Cuticle-表皮細胞-基底膜之間通過一系列黏附因子相連,即FOs結構。研究表明在蛻皮時期,連接cuticle-表皮細胞的頂端半橋粒MUP-4信號水平降低。而在非蛻皮期敲低MUP-4來破壞cuticle-表皮細胞之間的連接,導致溶酶體的形態、動態、酸化/成熟過程表現出與野生型線蟲蛻皮時期相似的變化,表明溶酶體被異常地激活了。因此,蛻皮時期cuticle-表皮細胞之間黏附因子的改變,可作為信號來源誘導胞內溶酶體活性的特異性升高。進一步的實驗發現,蛻皮過程的發生及MUP-4的缺失都會誘導溶酶體V-ATPase多個組分轉錄水平的上調,提示蛻皮時期表皮細胞通過上調V-ATPase加速了溶酶體的酸化/成熟過程,從而激活了溶酶體的功能。通過分析已知的應對cuticle結構改變的調控因子,作者發現轉錄因子STAT/STA-2及GATA/ELT-3介導了蛻皮時期V-ATPase的表達及溶酶體的激活。

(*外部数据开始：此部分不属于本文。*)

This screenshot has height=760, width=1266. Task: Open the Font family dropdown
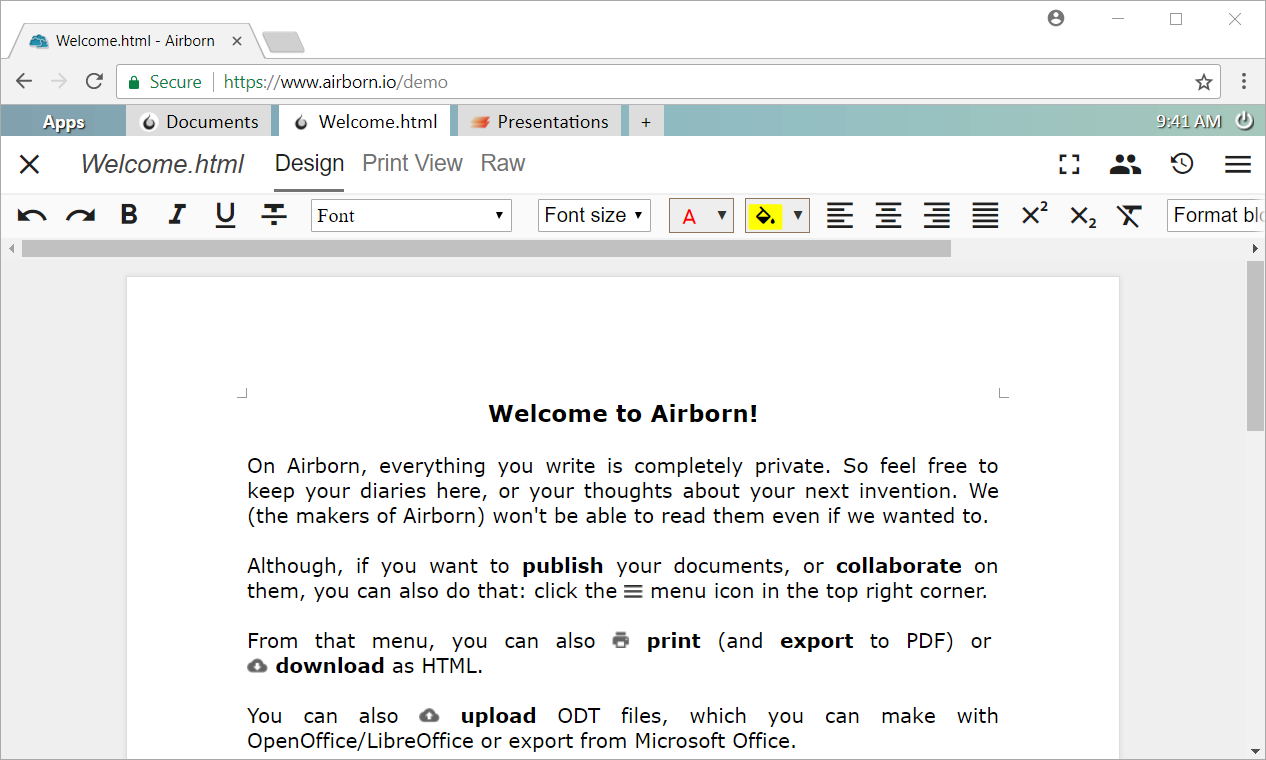pyautogui.click(x=410, y=215)
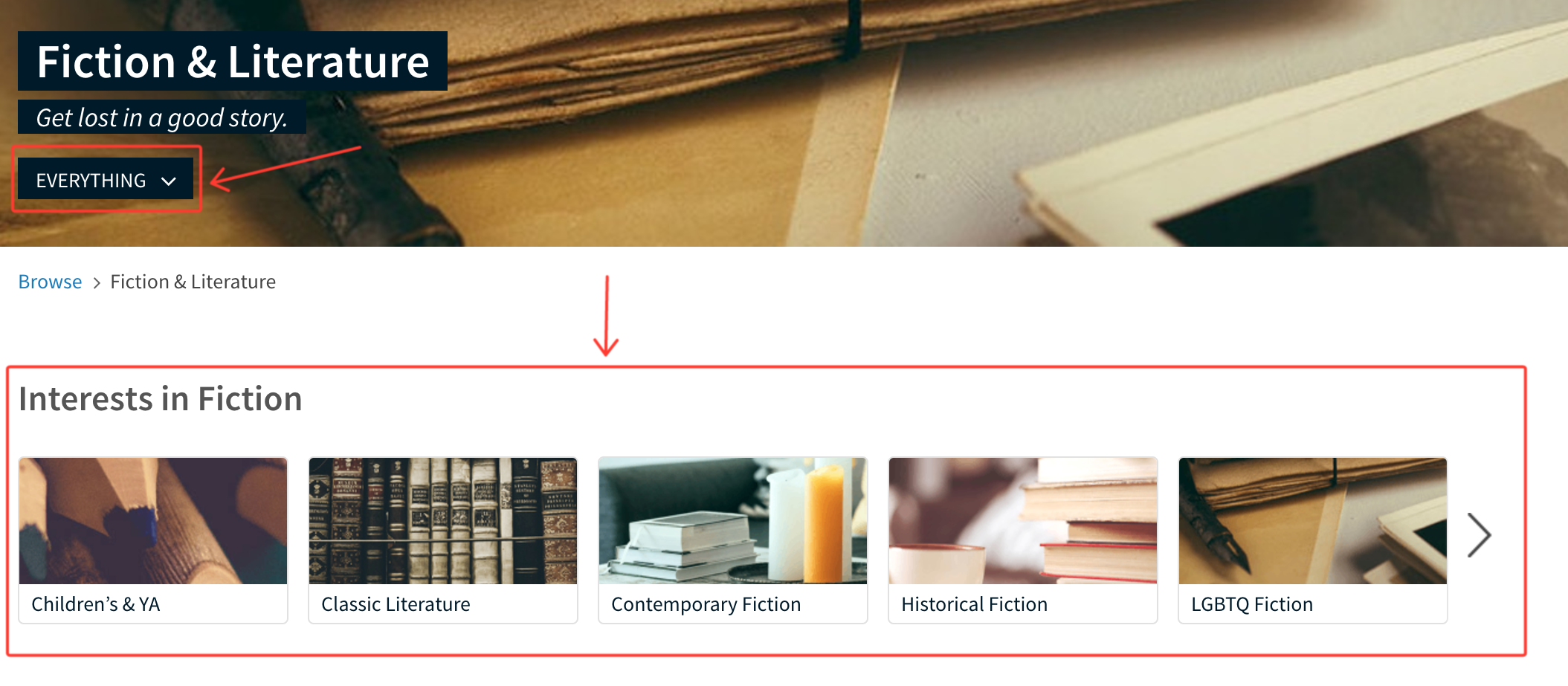Select the Classic Literature label
The image size is (1568, 686).
pyautogui.click(x=396, y=604)
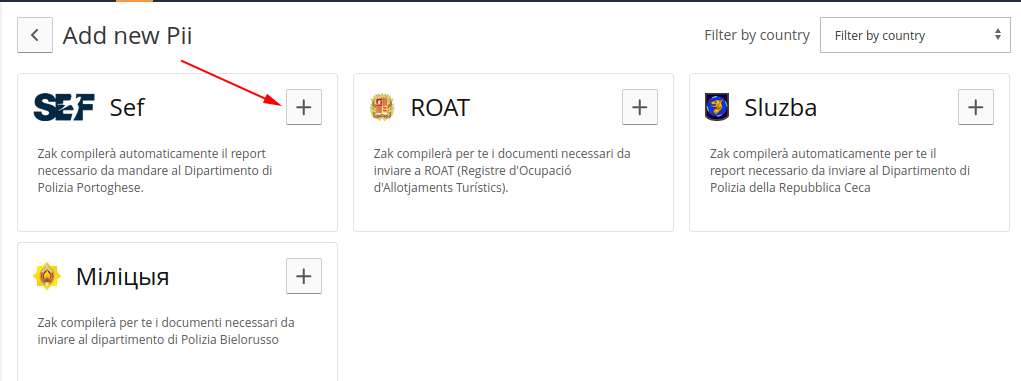
Task: Add the Міліцыя Pii with plus button
Action: pos(304,276)
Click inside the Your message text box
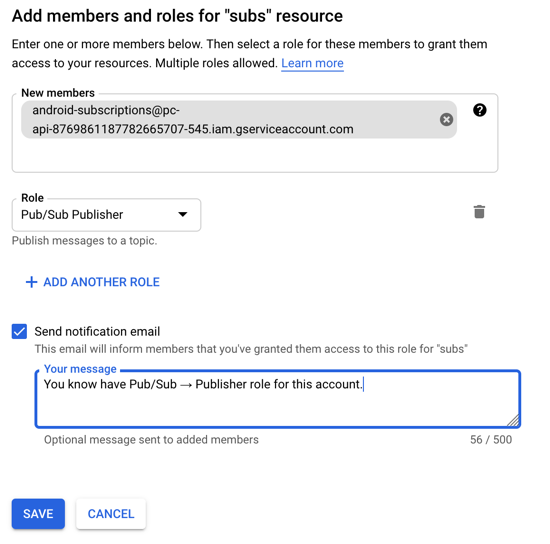This screenshot has width=550, height=544. 278,399
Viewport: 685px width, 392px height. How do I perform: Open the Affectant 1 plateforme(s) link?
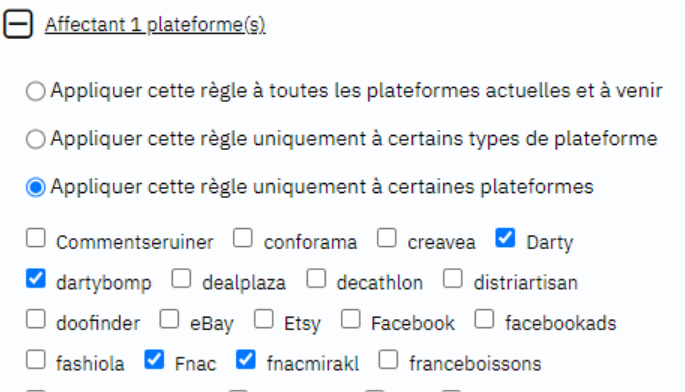[x=155, y=25]
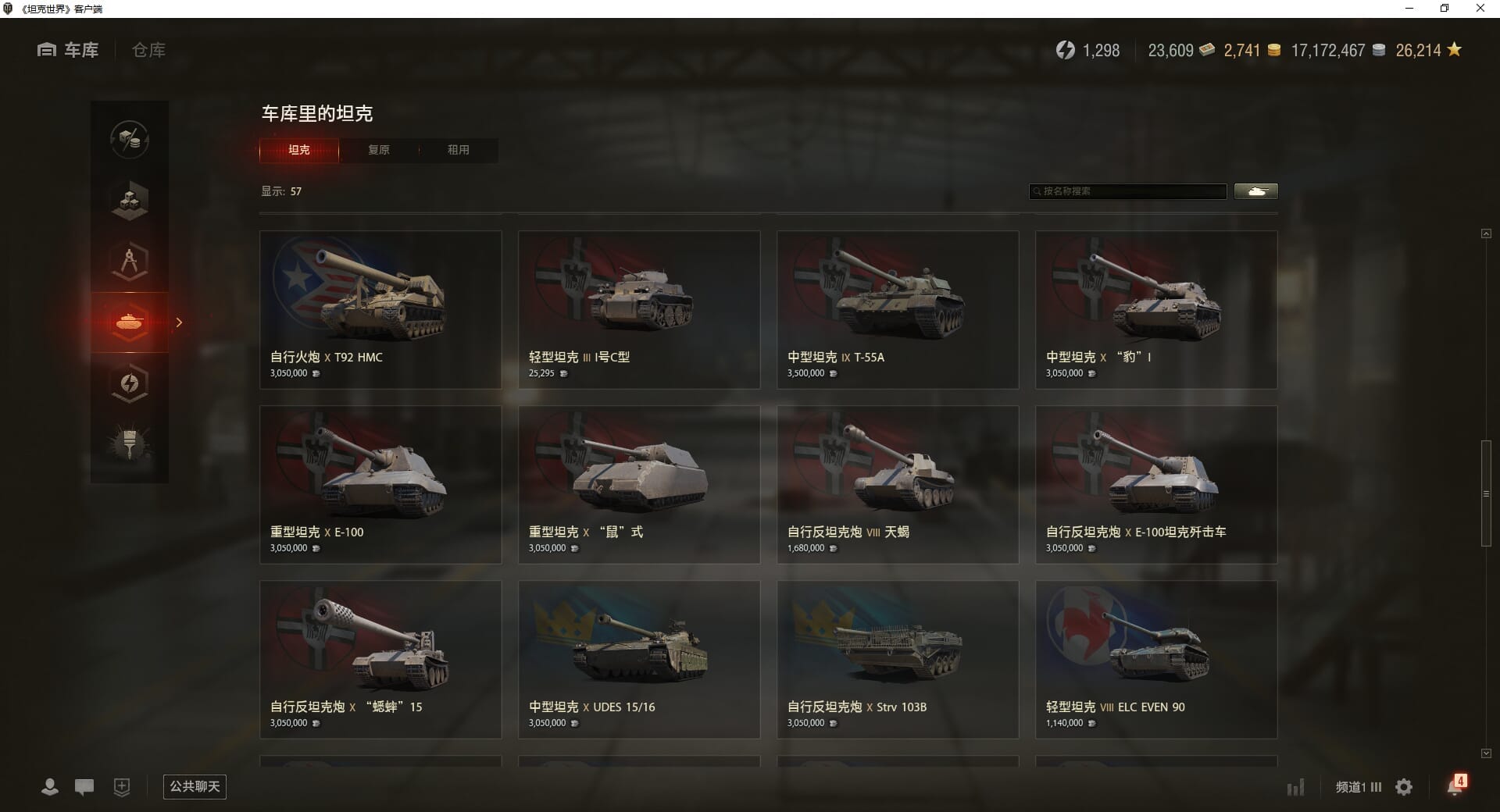Click the scroll-up arrow of tank list
The height and width of the screenshot is (812, 1500).
(x=1486, y=233)
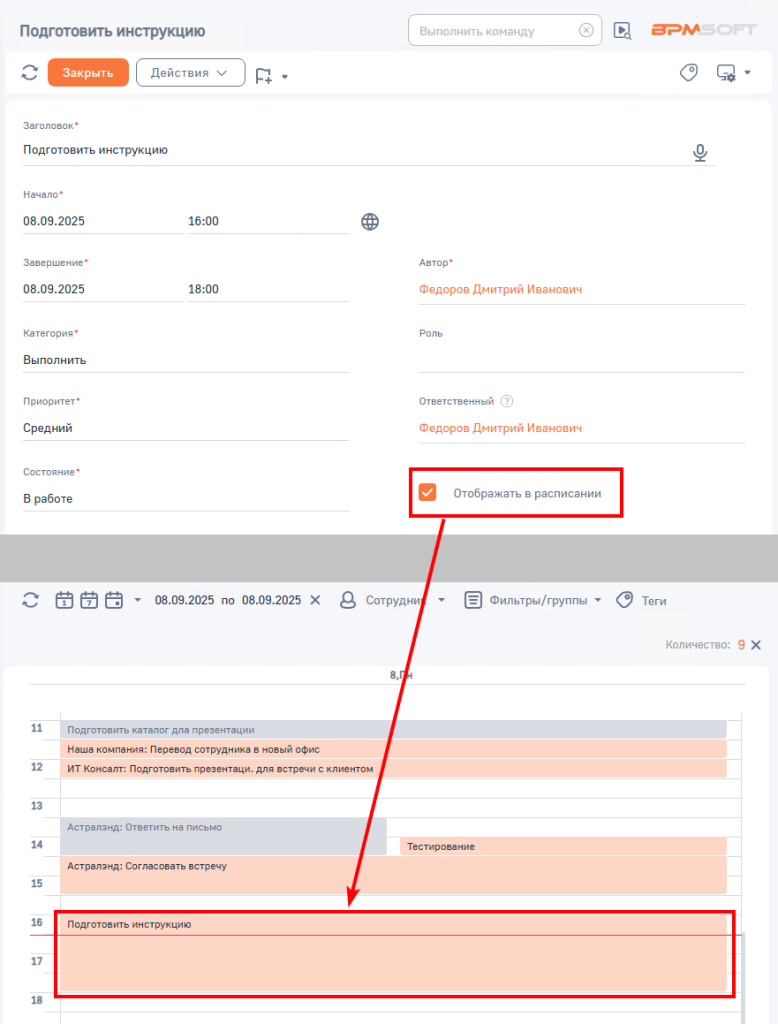Click the help icon next to Ответственный
Image resolution: width=778 pixels, height=1024 pixels.
tap(506, 401)
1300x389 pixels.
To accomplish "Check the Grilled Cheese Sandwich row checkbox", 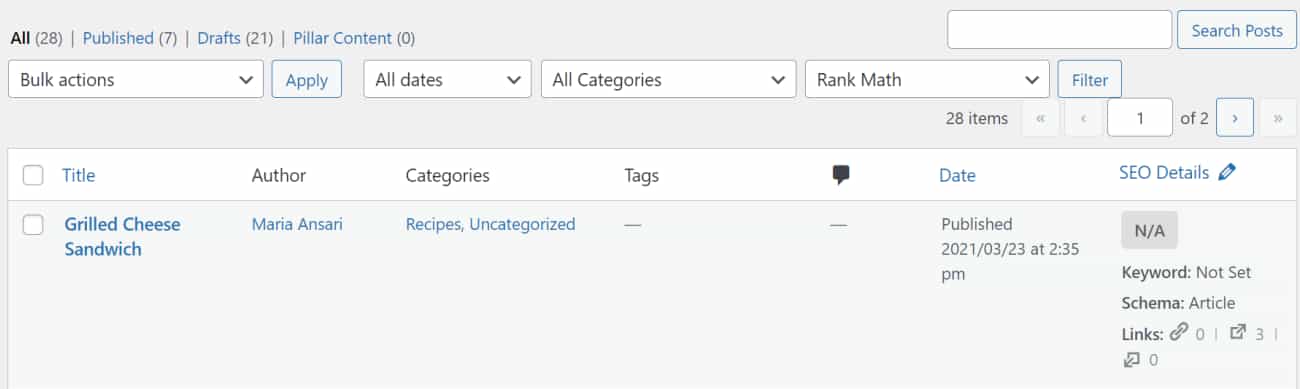I will coord(33,225).
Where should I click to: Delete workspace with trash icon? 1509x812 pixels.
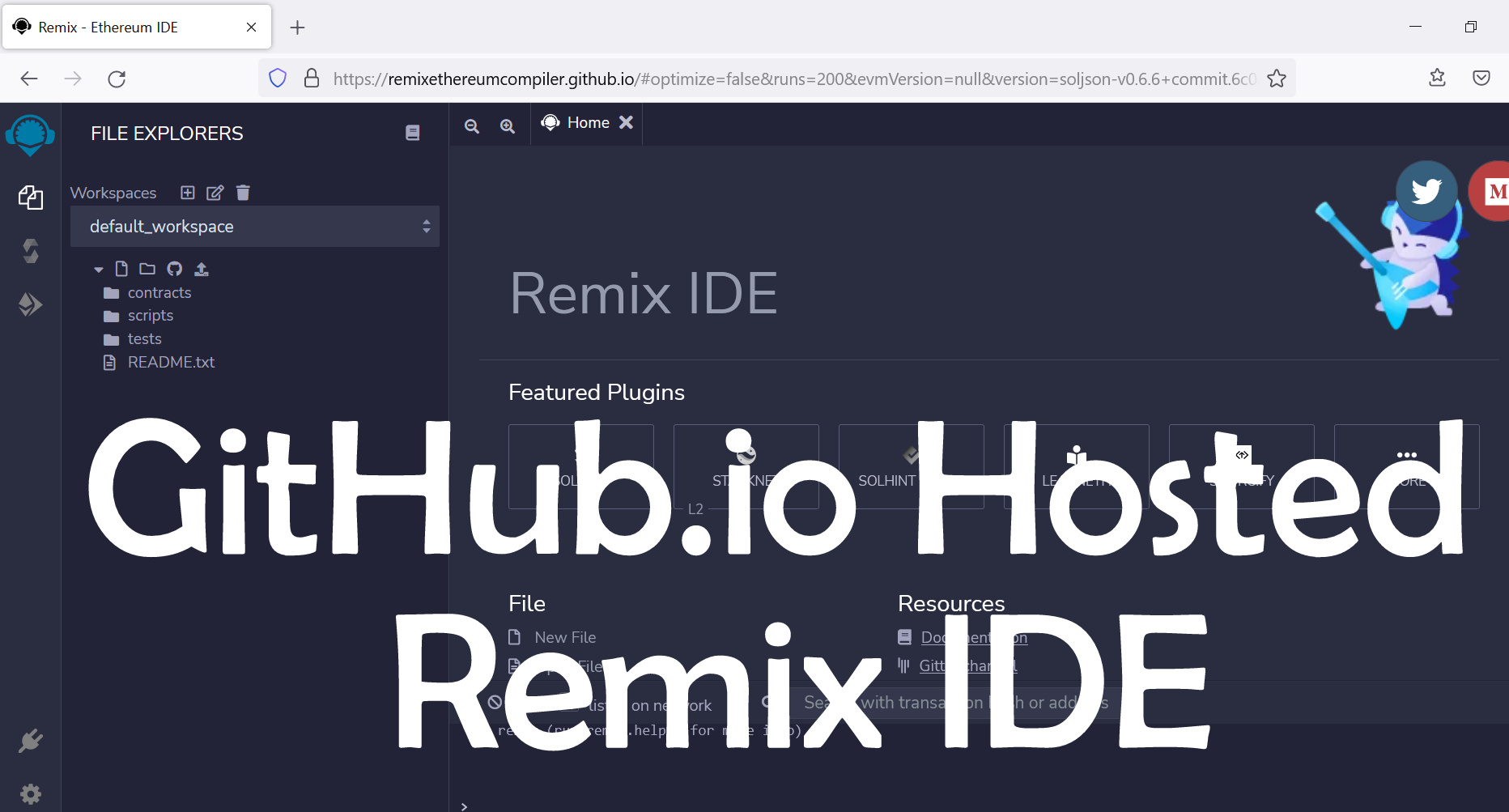pyautogui.click(x=243, y=193)
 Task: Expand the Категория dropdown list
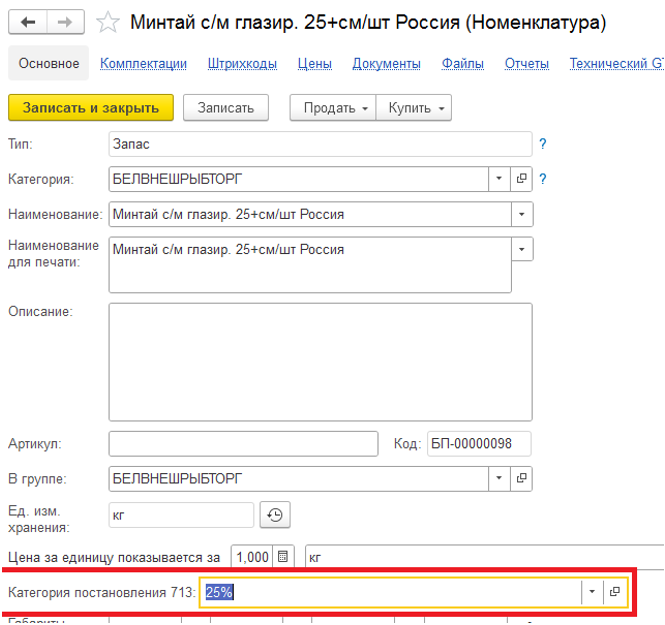point(499,179)
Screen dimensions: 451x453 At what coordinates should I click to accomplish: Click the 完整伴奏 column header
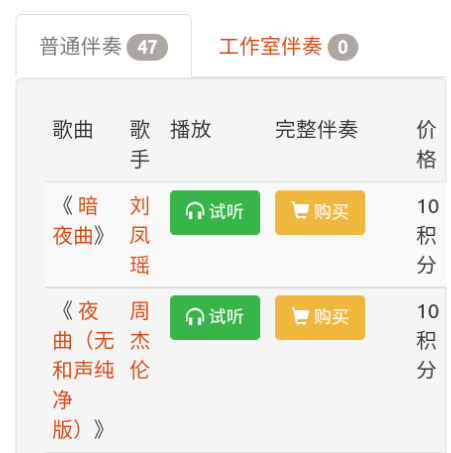pyautogui.click(x=316, y=129)
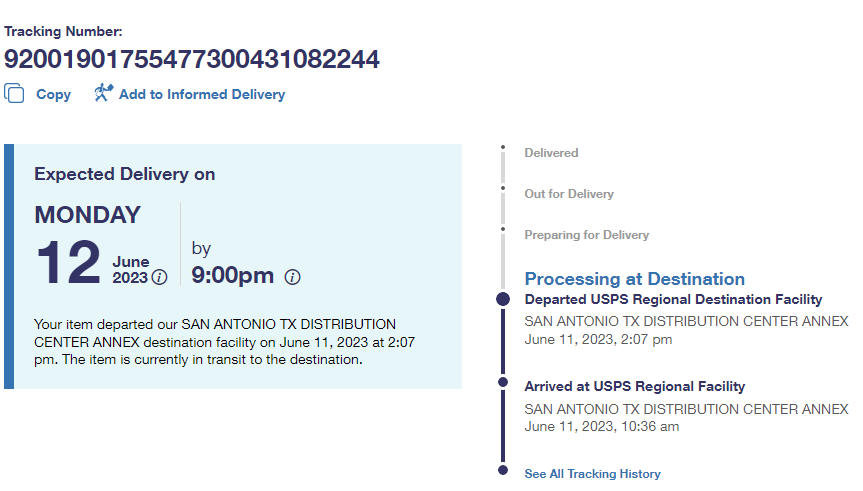Image resolution: width=863 pixels, height=491 pixels.
Task: Click the Preparing for Delivery status label
Action: [586, 235]
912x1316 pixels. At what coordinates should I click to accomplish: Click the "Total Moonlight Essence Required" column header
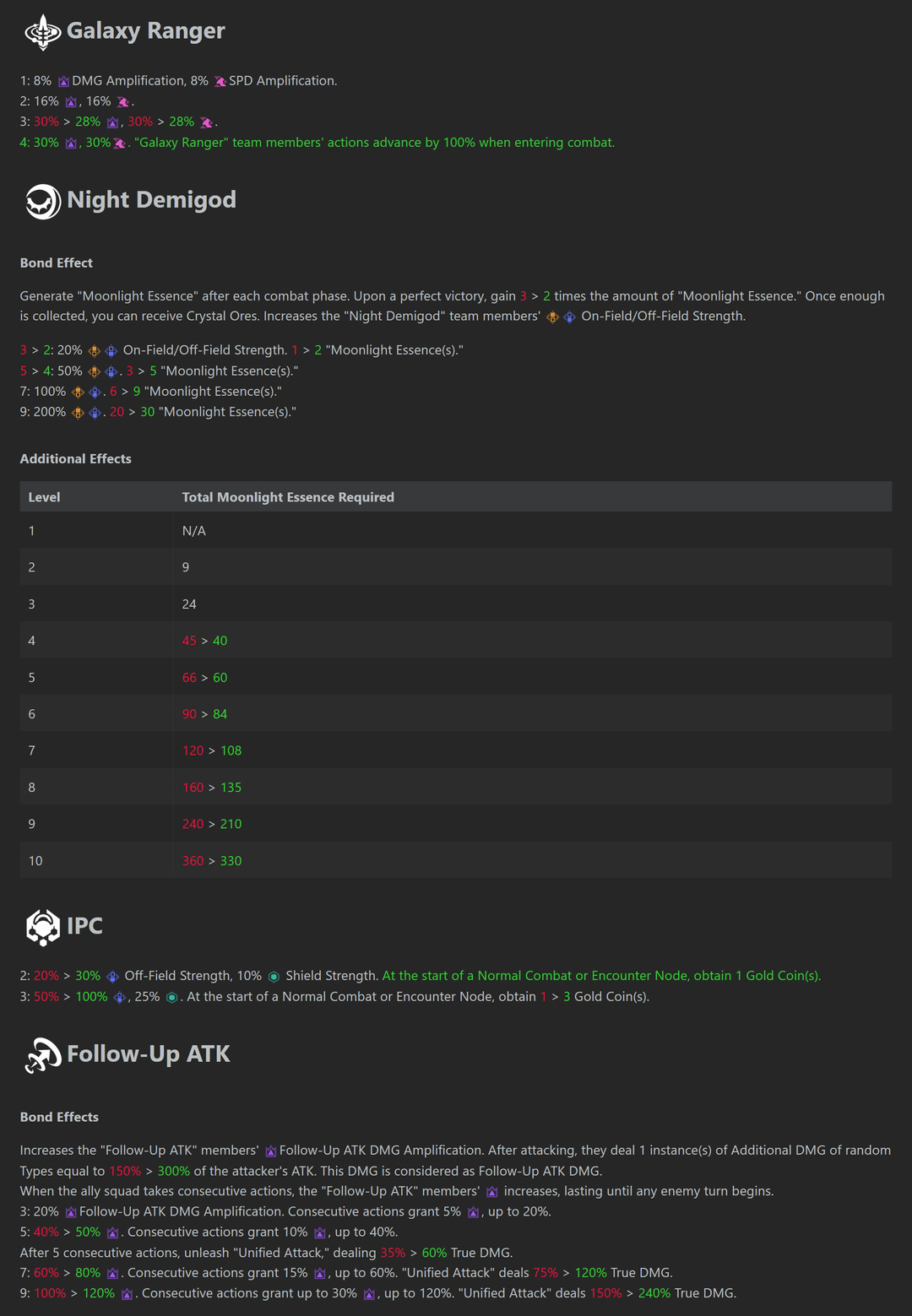coord(288,497)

綜上所述,在線蟲蛻皮時期,當胞外基質cuticle發生重構時,表皮細胞內的溶酶體被特異性地激活,促進了cuticle組分的降解及重復利用,幫助合成新cuticle并完成蛻皮。蛻皮時期cuticle與表皮細胞之間黏附因子的改變通過轉錄因子STA-2和ELT-3激活了V-ATPase的表達及溶酶體的功能。該研究揭示了一條從胞外基質到細胞核特異性地激活溶酶體的信號通路,促進胞外基質的重構和幼蟲的發育。
該工作由王曉晨課題組完成。王曉晨為論文的通訊作者,王曉晨課題組博士研究生苗蕊為論文的第一作者。該課題獲得中科院先導B類項目、國家自然科學基金、國家重點研發計劃項目資助。